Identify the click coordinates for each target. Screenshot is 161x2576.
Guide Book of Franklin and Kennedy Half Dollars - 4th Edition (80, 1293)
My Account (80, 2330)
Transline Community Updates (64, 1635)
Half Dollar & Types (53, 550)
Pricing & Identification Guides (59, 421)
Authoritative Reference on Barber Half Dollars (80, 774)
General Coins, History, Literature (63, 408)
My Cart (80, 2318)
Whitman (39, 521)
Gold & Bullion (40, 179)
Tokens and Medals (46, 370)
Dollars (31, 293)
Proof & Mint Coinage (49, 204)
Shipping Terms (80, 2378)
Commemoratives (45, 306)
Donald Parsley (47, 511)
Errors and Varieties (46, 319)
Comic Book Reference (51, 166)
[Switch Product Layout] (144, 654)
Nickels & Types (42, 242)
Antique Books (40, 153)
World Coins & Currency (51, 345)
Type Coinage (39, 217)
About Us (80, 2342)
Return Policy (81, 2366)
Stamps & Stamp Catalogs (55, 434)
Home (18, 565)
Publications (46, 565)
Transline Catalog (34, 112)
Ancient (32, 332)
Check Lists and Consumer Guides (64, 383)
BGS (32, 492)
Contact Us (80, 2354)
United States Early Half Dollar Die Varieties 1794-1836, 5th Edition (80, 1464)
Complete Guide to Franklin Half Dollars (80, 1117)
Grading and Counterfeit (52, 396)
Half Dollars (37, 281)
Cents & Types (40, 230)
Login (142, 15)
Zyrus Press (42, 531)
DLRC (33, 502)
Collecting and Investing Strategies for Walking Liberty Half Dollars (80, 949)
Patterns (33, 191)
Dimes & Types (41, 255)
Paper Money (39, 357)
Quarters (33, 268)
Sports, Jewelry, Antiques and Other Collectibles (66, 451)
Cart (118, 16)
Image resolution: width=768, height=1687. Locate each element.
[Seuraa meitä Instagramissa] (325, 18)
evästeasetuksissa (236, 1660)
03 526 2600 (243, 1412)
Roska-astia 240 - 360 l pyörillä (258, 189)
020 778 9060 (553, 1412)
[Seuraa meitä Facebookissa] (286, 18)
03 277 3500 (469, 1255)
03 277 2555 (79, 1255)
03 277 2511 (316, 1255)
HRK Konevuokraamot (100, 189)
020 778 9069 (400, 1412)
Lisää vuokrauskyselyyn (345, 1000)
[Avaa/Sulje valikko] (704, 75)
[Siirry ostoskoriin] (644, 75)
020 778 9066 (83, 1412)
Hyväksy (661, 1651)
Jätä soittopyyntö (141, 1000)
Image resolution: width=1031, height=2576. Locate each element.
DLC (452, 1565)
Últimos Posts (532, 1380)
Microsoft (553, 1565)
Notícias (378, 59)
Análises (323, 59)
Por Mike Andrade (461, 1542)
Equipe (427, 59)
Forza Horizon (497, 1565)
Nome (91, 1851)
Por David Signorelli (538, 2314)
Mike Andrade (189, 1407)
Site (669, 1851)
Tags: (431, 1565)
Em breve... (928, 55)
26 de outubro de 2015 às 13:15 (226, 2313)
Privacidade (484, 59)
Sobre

....

◆ **What you should do**
The result should consist solely of the lines from the one that contains "World Coins & Currency (51, 345)" to the last line of the records above, reproduced exactly.

◆ **Solution**
World Coins & Currency (51, 345)
Type Coinage (39, 217)
About Us (80, 2342)
Return Policy (81, 2366)
Stamps & Stamp Catalogs (55, 434)
Home (18, 565)
Publications (46, 565)
Transline Catalog (34, 112)
Ancient (32, 332)
Check Lists and Consumer Guides (64, 383)
BGS (32, 492)
Contact Us (80, 2354)
United States Early Half Dollar Die Varieties 1794-1836, 5th Edition (80, 1464)
Complete Guide to Franklin Half Dollars (80, 1117)
Grading and Counterfeit (52, 396)
Half Dollars (37, 281)
Cents & Types (40, 230)
Login (142, 15)
Zyrus Press (42, 531)
DLRC (33, 502)
Collecting and Investing Strategies for Walking Liberty Half Dollars (80, 949)
Patterns (33, 191)
Dimes & Types (41, 255)
Paper Money (39, 357)
Quarters (33, 268)
Sports, Jewelry, Antiques and Other Collectibles (66, 451)
Cart (118, 16)
Image resolution: width=768, height=1687. Locate each element.
[Seuraa meitä Instagramissa] (325, 18)
evästeasetuksissa (236, 1660)
03 526 2600 (243, 1412)
Roska-astia 240 - 360 l pyörillä (258, 189)
020 778 9060 (553, 1412)
[Seuraa meitä Facebookissa] (286, 18)
03 277 3500 (469, 1255)
03 277 2555 (79, 1255)
03 277 2511 (316, 1255)
HRK Konevuokraamot (100, 189)
020 778 9069 (400, 1412)
Lisää vuokrauskyselyyn (345, 1000)
[Avaa/Sulje valikko] (704, 75)
[Siirry ostoskoriin] (644, 75)
020 778 9066 (83, 1412)
Hyväksy (661, 1651)
Jätä soittopyyntö (141, 1000)
Image resolution: width=1031, height=2576. Locate each element.
DLC (452, 1565)
Últimos Posts (532, 1380)
Microsoft (553, 1565)
Notícias (378, 59)
Análises (323, 59)
Por Mike Andrade (461, 1542)
Equipe (427, 59)
Forza Horizon (497, 1565)
Nome (91, 1851)
Por David Signorelli (538, 2314)
Mike Andrade (189, 1407)
Site (669, 1851)
Tags: (431, 1565)
Em breve... (928, 55)
26 de outubro de 2015 às 13:15 (226, 2313)
Privacidade (484, 59)
Sobre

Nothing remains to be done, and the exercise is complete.